__EXERCISES__.
a: Summarize the passage on Belarus's foreign relations in two sentences.
b: Extend the passage on Belarus's foreign relations with a further paragraph that picks up after its final sentence.
─── DOCUMENT SECTION
The Belarusian Defence Minister Ravkov’s visit to Latvia is a part of the general trend aimed at improving relations with the West. That said, there are no reasons to talk about Minsk’s geopolitical U-turn. The Belarusian authorities are attempting to find a balance between cooperating with the West with minimal Western influence on Belarus, and retaining amicable relations with Russia.
The Belarusian authorities regard the Catholic conference as yet another international event to promote Minsk as a global negotiating platform. Minsk’s proposal to organise a meeting between the Roman-Catholic Church and the Russian Orthodox Church is rather an image-making undertaking than a serious intention. However, the authorities could somewhat extend the opportunities for the Roman-Catholic Church in Belarus due to developing contacts with the Catholic world.
Minsk is attempting to lay out a mosaic from various international religious, political and sportive events to shape a positive image of Belarus for promoting the Helsinki 2.0 idea.
──────
─── GIVEN MATERIAL
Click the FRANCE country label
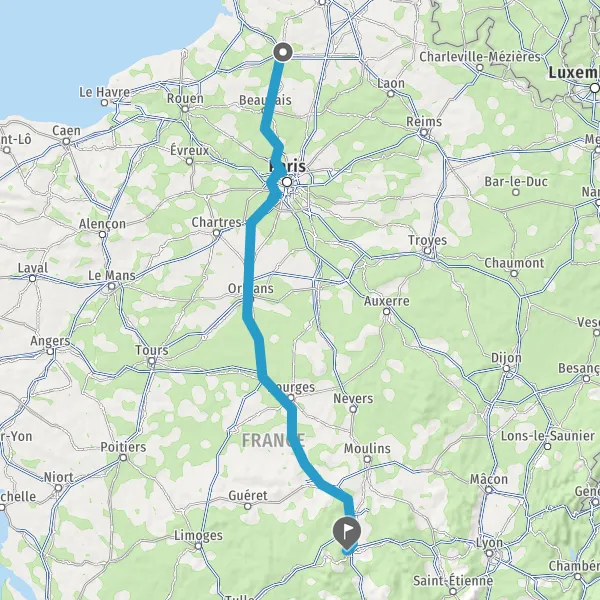The width and height of the screenshot is (600, 600). tap(274, 440)
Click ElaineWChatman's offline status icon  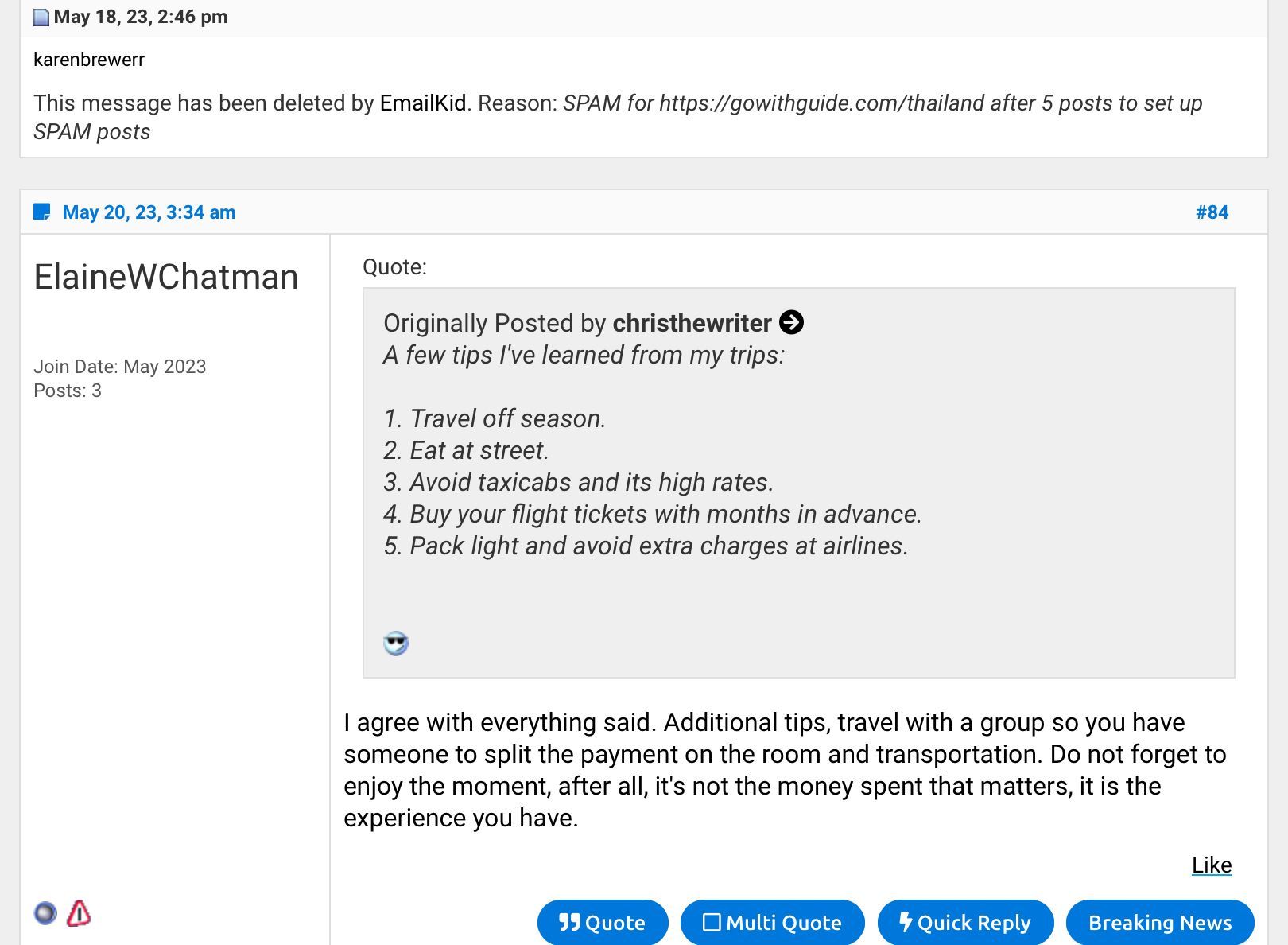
──────
__OUTPUTS IN ORDER__.
a: Minsk is improving relations with the West, as the Belarusian Defence Minister's visit to Latvia shows, while trying to keep Western influence on Belarus minimal and stay on amicable terms with Russia. It also treats events such as the Catholic conference as ways to promote itself as a global negotiating platform and to build a positive image of Belarus for its Helsinki 2.0 idea.

b:
Belarus’ invitation to the head of the Holy See for a meeting with the Patriarch of the Russian Orthodox Church should be regarded as a continuation of her foreign policy efforts in shaping Minsk’s peacekeeping image and enhancing Belarus’ international weight. The Belarusian authorities are aware that their initiative is unlikely to find supporters among the leadership of the Russian Orthodox Church in Moscow. In Russia, isolationist sentiments prevail.
In addition, for domestic audiences, the authorities make up for the lack of tangible economic growth with demonstrations of growth in Minsk’s authority at international level through providing a platform for religious, sportive and other dialogues.